Via libera della Camera dei Comuni britannica al primo emendamento messo ai voti in vista della mozione di stasera contro l'ipotesi d'un no deal.

Il testo, promosso trasversalmente da deputati Tory moderati e laburisti per forzare la mano al governo, mira a potenziare il no a un taglio netto escludendo che il Regno possa lasciare in alcuna circostanza e in qualunque momento l'Ue "senza un accordo di recesso e una cornice sulle relazioni future" ratificate. È stato approvato con 312 voti a favore e 308 contrari.

L'approvazione dell'emendamento in questione, non appoggiato dal governo, mette di nuovo in difficoltà la premier Theresa May.

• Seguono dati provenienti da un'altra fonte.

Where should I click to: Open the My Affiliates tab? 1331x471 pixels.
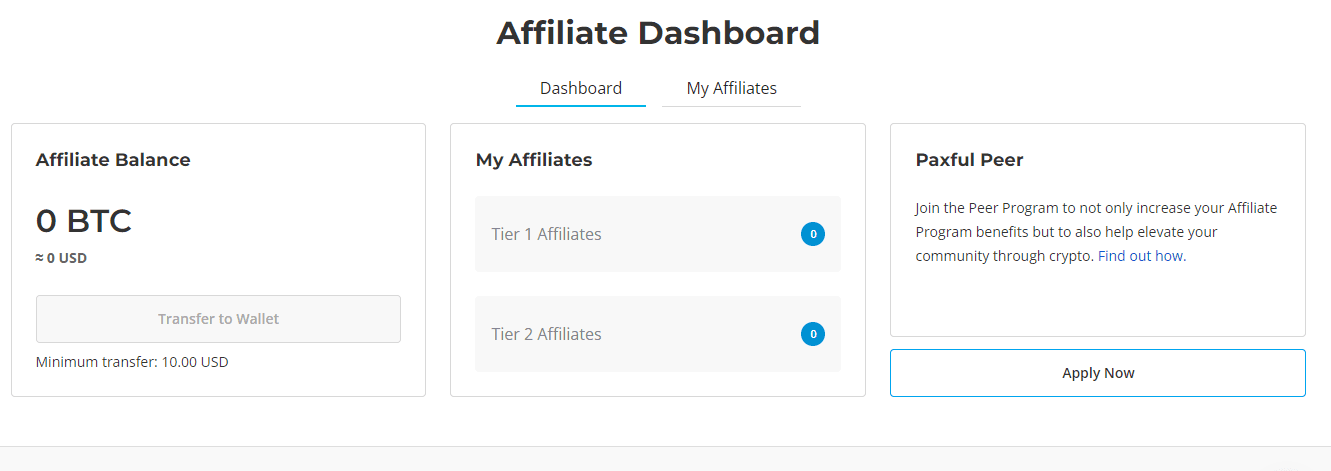[x=731, y=88]
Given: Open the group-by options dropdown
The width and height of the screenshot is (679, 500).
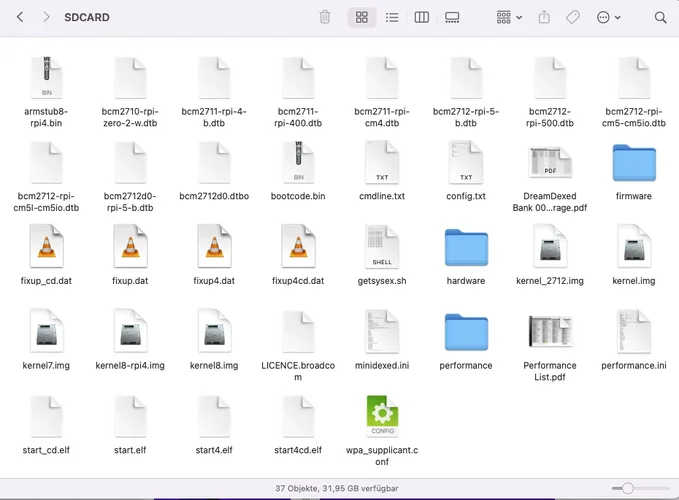Looking at the screenshot, I should (x=509, y=17).
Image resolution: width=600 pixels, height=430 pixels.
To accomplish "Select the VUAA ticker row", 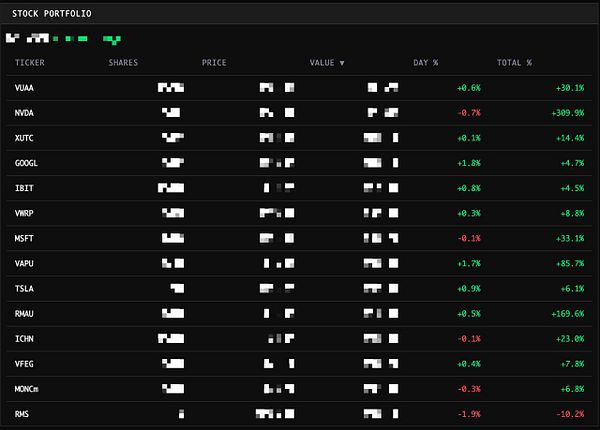I will pos(299,88).
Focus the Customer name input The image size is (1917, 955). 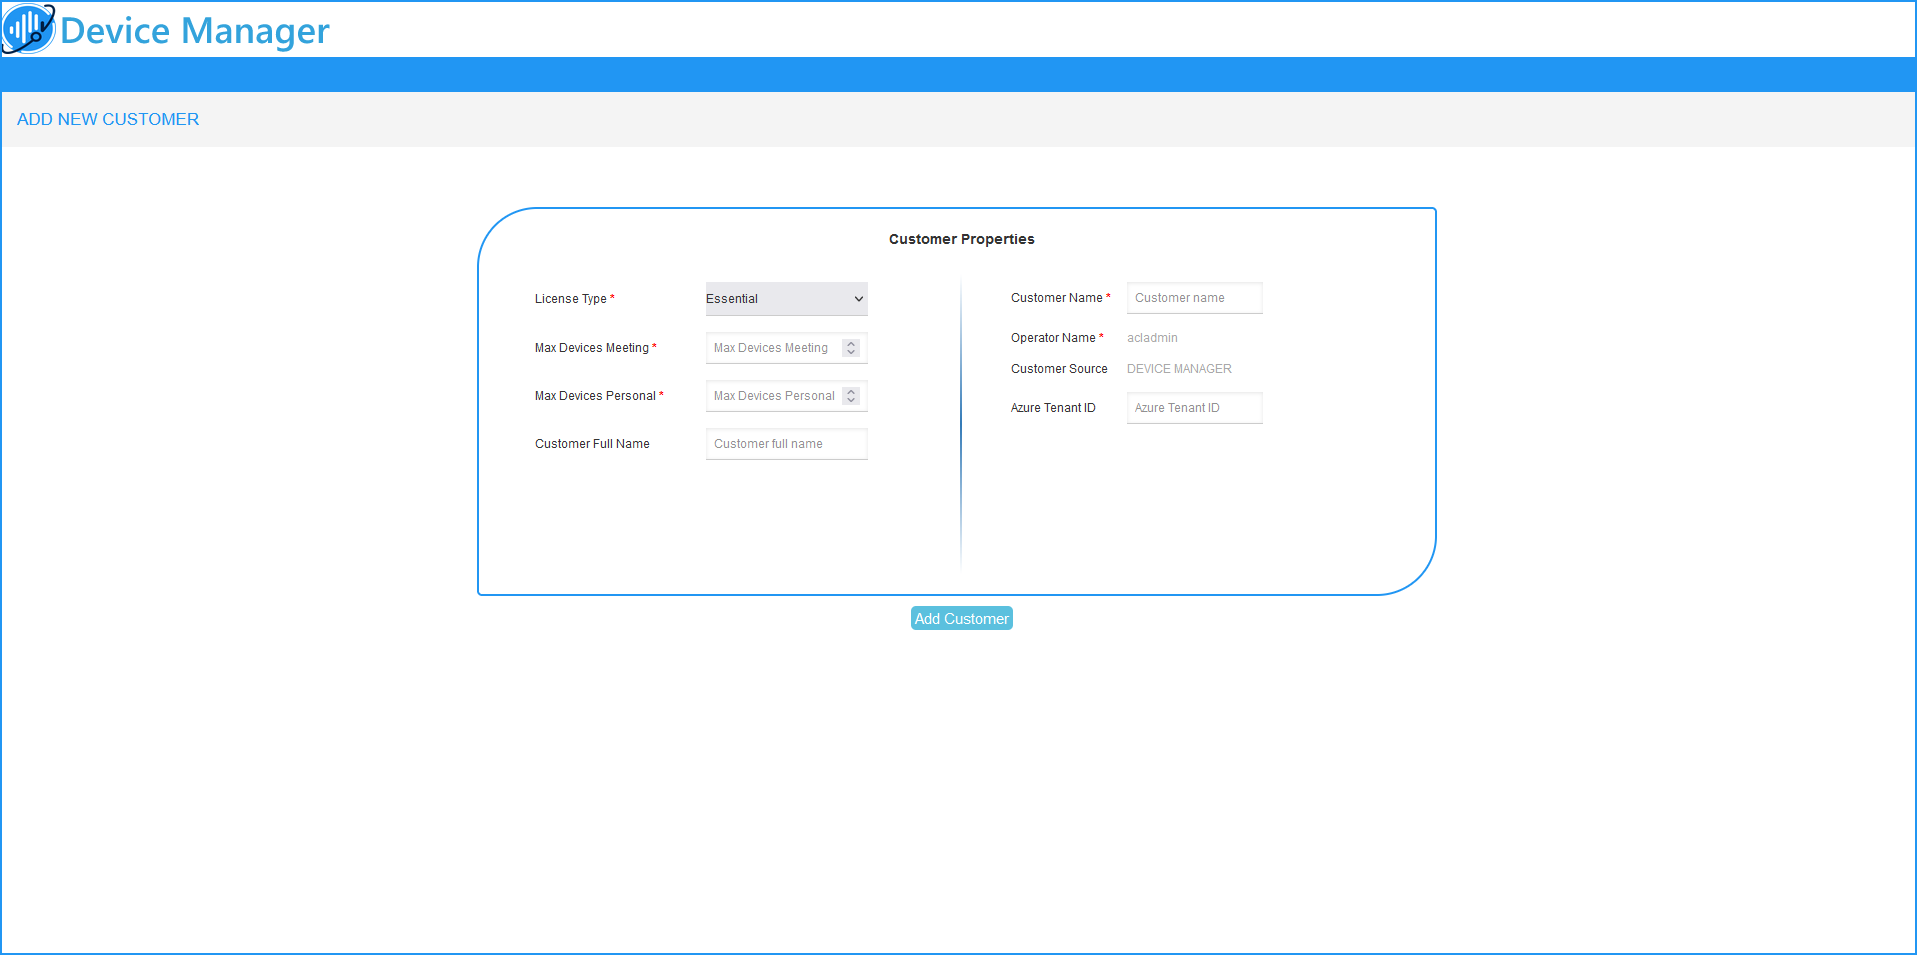tap(1194, 298)
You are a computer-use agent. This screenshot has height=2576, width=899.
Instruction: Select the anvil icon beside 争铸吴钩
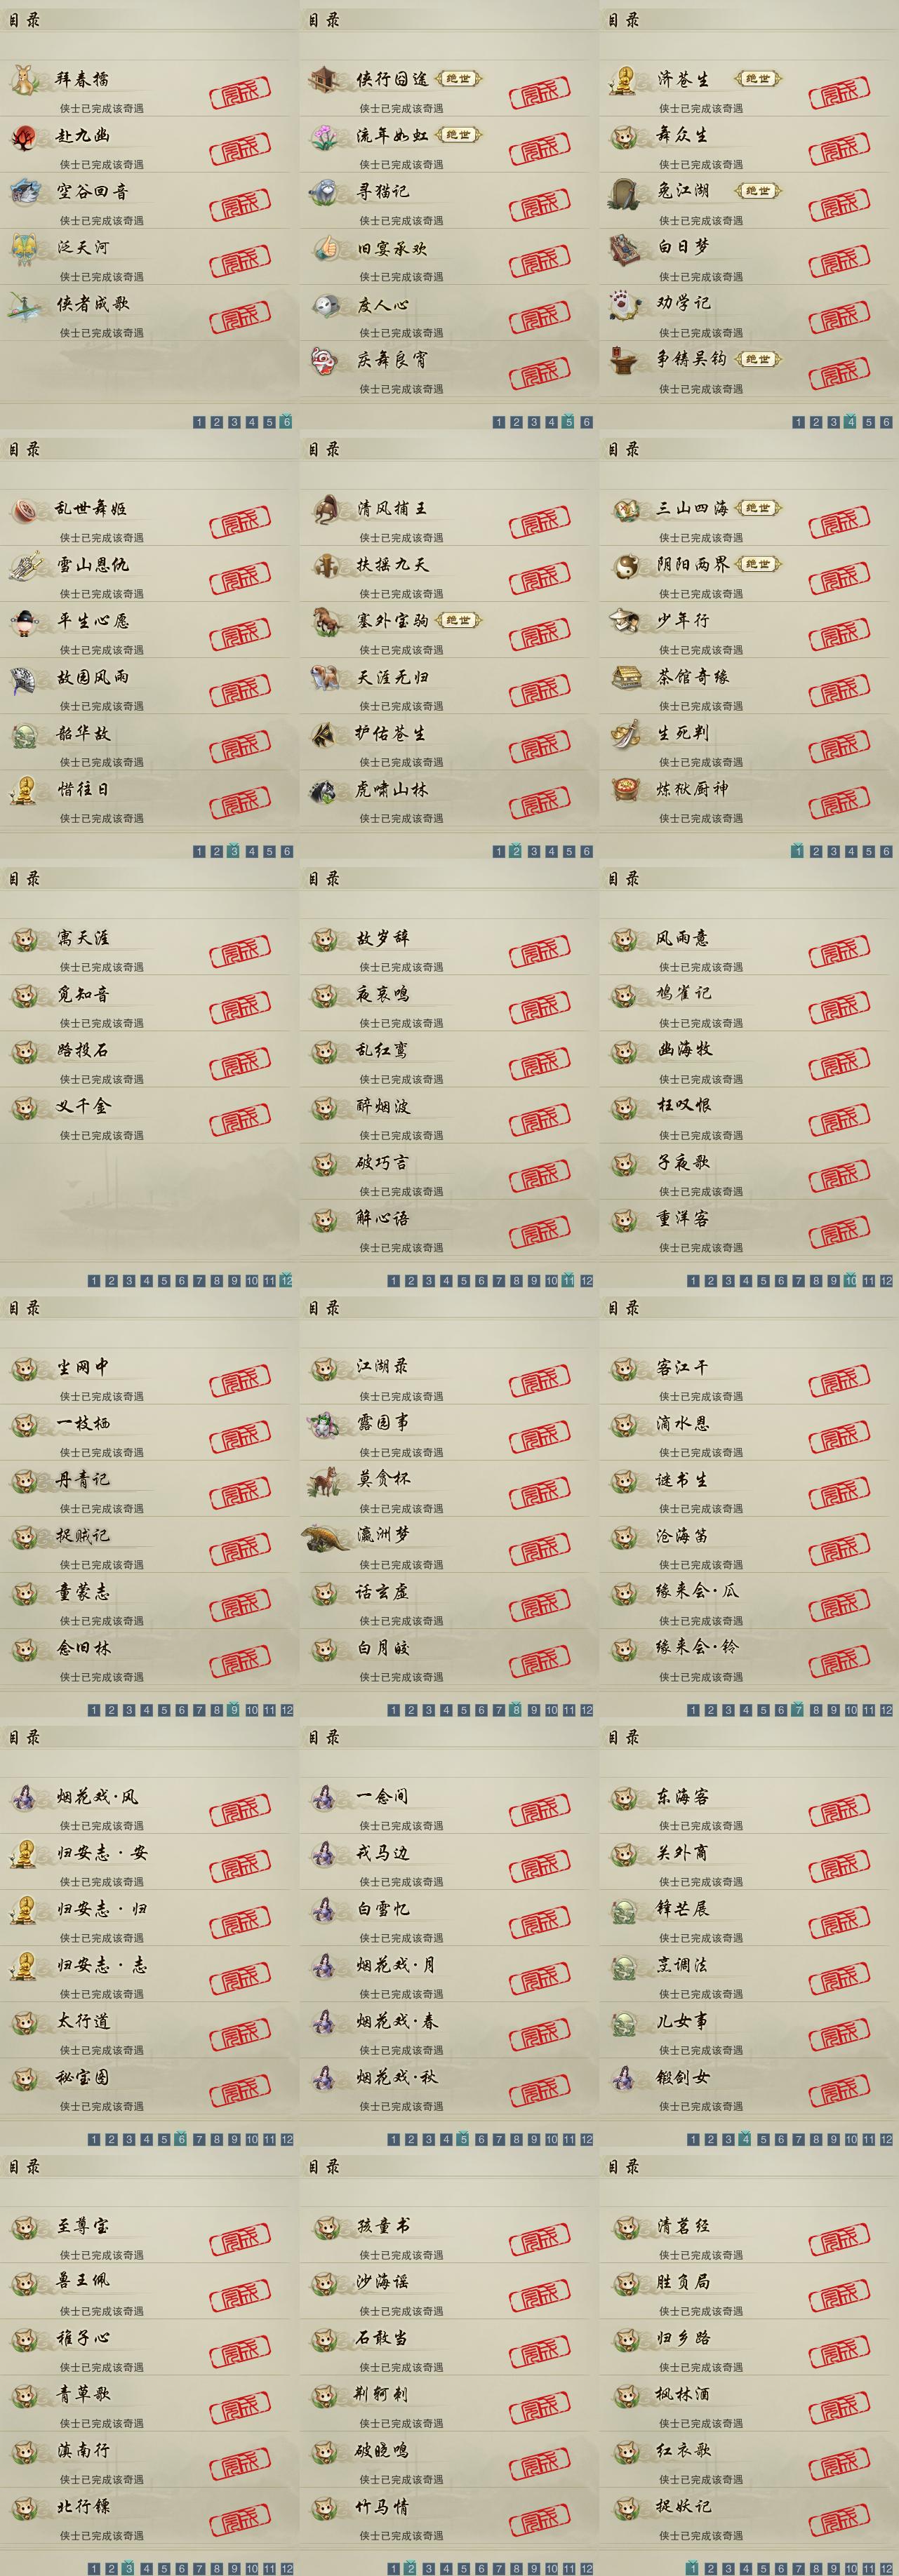click(625, 360)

Esso va infatti recepito nella mozione principale, rispetto alla quale May era originariamente favorevole, dandole però un significato più netto: un rifiuto totale del no deal che l'esecutivo giudica difficile da garantire e non sostenibile di fronte all'Ue, tenuto conto che il 'no deal' resta uno sbocco di default - in base a quanto previsto dai termini dell'articolo 50 del Trattato di Lisbona notificato a Bruxelles per il recesso dall'Unione - in mancanza di un accordo di divorzio ratificato o di un rinvio.